**What to do:** All lines from the one with "Click the Asia-Northeast2 region card" to the end of the data: return those exactly, and only those.

[Pixel coordinate grounding data]
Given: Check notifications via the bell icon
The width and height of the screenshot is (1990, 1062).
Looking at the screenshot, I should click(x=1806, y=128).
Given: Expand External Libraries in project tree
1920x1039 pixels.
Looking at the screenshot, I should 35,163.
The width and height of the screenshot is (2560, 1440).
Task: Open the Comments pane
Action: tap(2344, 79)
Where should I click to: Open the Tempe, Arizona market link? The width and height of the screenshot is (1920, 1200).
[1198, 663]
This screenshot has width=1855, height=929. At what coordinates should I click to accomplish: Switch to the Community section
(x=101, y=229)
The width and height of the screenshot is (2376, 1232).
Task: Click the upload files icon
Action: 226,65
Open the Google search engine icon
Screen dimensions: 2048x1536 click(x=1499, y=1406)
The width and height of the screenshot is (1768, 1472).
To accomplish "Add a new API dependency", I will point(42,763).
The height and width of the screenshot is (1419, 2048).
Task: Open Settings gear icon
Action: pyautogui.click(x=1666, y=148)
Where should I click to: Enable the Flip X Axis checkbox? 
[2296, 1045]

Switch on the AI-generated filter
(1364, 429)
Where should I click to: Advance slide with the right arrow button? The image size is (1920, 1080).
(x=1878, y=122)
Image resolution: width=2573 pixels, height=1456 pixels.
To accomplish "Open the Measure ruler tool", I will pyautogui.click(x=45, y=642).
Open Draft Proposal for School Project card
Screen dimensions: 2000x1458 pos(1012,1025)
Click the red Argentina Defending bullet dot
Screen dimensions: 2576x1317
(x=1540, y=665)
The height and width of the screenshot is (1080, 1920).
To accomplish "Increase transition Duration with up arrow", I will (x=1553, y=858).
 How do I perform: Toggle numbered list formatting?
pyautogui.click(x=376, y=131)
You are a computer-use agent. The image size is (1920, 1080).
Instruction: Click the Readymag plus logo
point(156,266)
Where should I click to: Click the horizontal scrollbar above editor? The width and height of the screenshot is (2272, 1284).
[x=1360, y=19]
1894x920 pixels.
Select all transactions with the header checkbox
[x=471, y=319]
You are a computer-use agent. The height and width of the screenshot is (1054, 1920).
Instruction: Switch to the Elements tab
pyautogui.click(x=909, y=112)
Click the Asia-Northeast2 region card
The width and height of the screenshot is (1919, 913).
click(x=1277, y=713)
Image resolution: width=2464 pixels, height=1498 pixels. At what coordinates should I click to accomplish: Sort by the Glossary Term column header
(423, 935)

**Output of the exercise:**
Click the Asia-Northeast2 region card
The width and height of the screenshot is (1919, 913).
click(x=1277, y=713)
Image resolution: width=2464 pixels, height=1498 pixels. At what coordinates should I click to accomplish: Sort by the Glossary Term column header
(423, 935)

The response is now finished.